Implementation:Heibaiying BigData Notes Spark SQL View Registration
| Knowledge Sources | |
|---|---|
| Domains | Data_Analysis, Big_Data |
| Last Updated | 2026-02-10 10:00 GMT |
Overview
Concrete tool for registering DataFrames as temporary views and executing SQL queries provided by Apache Spark.
Description
The createOrReplaceTempView() method registers a DataFrame as a named view in Spark's in-memory catalog, and spark.sql() executes a SQL string against that catalog, returning the result as a DataFrame. Together, these two methods enable the full power of declarative SQL within a Spark application.

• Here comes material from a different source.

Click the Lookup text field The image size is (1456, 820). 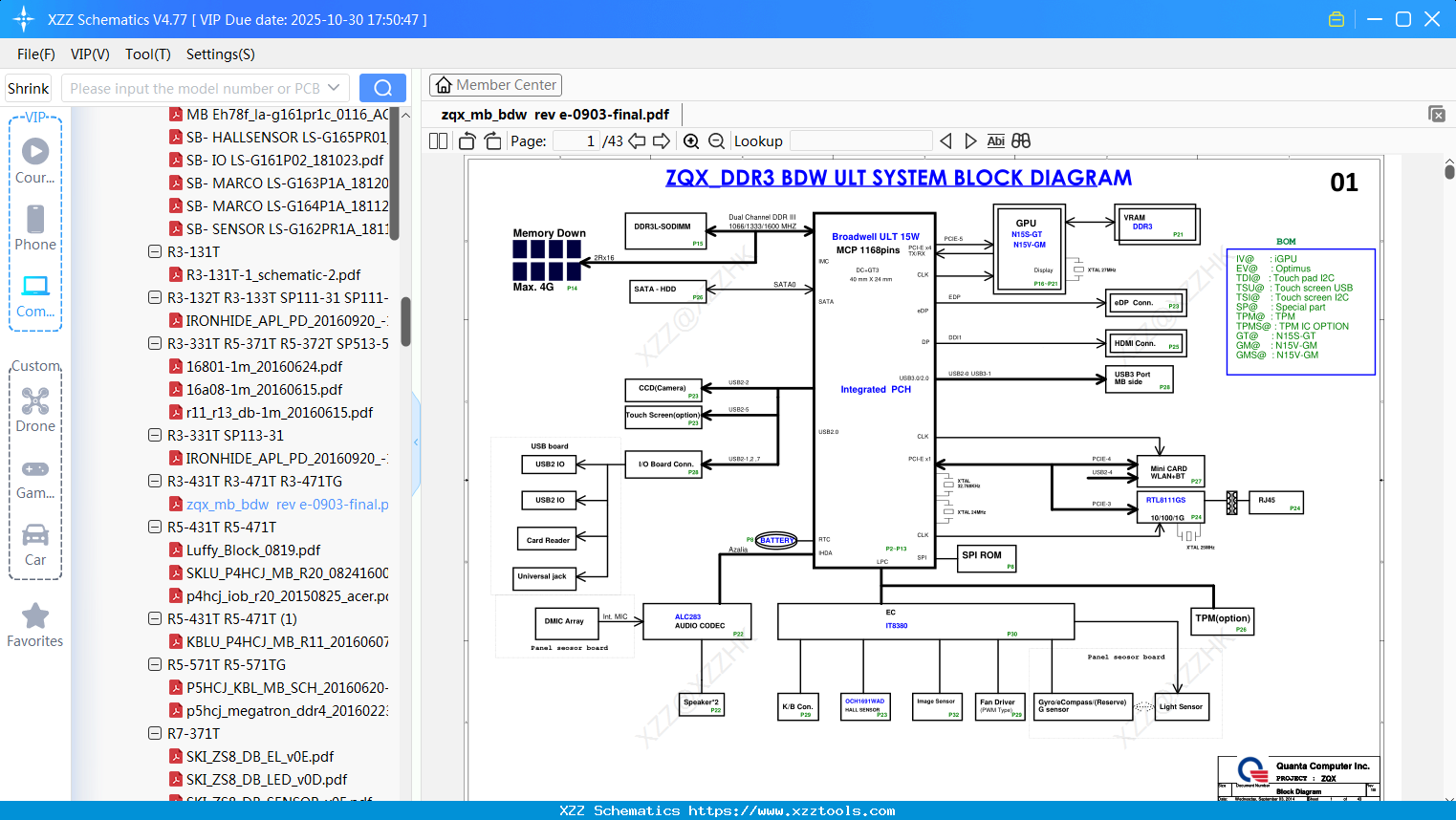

The BigData-Notes repository demonstrates this pattern in the Structured API guide (registering views from programmatically created DataFrames) and in the aggregation functions guide (using SQL for aggregate computations on registered views).
Usage
Use createOrReplaceTempView() to expose a DataFrame as a SQL-queryable table. Use spark.sql() to run SQL statements against registered views. This is particularly valuable for complex analytical queries where SQL syntax (especially window functions, CTEs, and subqueries) is more expressive than the programmatic API.
Code Reference
Source Location
- Repository files:
notes/Spark_Structured_API的基本使用.md(approximately line 35 for view registration)notes/SparkSQL常用聚合函数.md(approximately line 35 for SQL-based aggregations)
- External classes:
org.apache.spark.sql.SparkSession,org.apache.spark.sql.DataFrame - External documentation: createOrReplaceTempView Scaladoc
Signature
// Register a DataFrame as a temporary view
df.createOrReplaceTempView(viewName: String): Unit
df.createTempView(viewName: String): Unit
df.createOrReplaceGlobalTempView(viewName: String): Unit
df.createGlobalTempView(viewName: String): Unit
// Execute a SQL query against registered views
spark.sql(sqlText: String): DataFrame
Import
import org.apache.spark.sql.SparkSession
I/O Contract
Inputs
| Name | Type | Required | Description |
|---|---|---|---|
| viewName | String | Yes | The name under which the DataFrame will be registered in the catalog |
| sqlText | String | Yes (for spark.sql) | A valid Spark SQL query string referencing registered view names |
Outputs
| Name | Type | Description |
|---|---|---|
| Unit | Unit | createOrReplaceTempView returns nothing; it registers the view as a side effect |
| DataFrame | org.apache.spark.sql.DataFrame | spark.sql() returns a DataFrame containing the query results |
Usage Examples
import org.apache.spark.sql.SparkSession
val spark = SparkSession.builder()
.appName("SQL-View-Examples")
.master("local[*]")
.getOrCreate()
import spark.implicits._
// Create sample DataFrames
val empDF = Seq(
(1, "Alice", 10, 90000),
(2, "Bob", 20, 75000),
(3, "Carol", 10, 95000),
(4, "Dave", 20, 70000),
(5, "Eve", 10, 88000)
).toDF("empId", "name", "deptId", "salary")
val deptDF = Seq(
(10, "Engineering"),
(20, "Marketing"),
(30, "Sales")
).toDF("deptId", "deptName")
// Register as temporary views
empDF.createOrReplaceTempView("employees")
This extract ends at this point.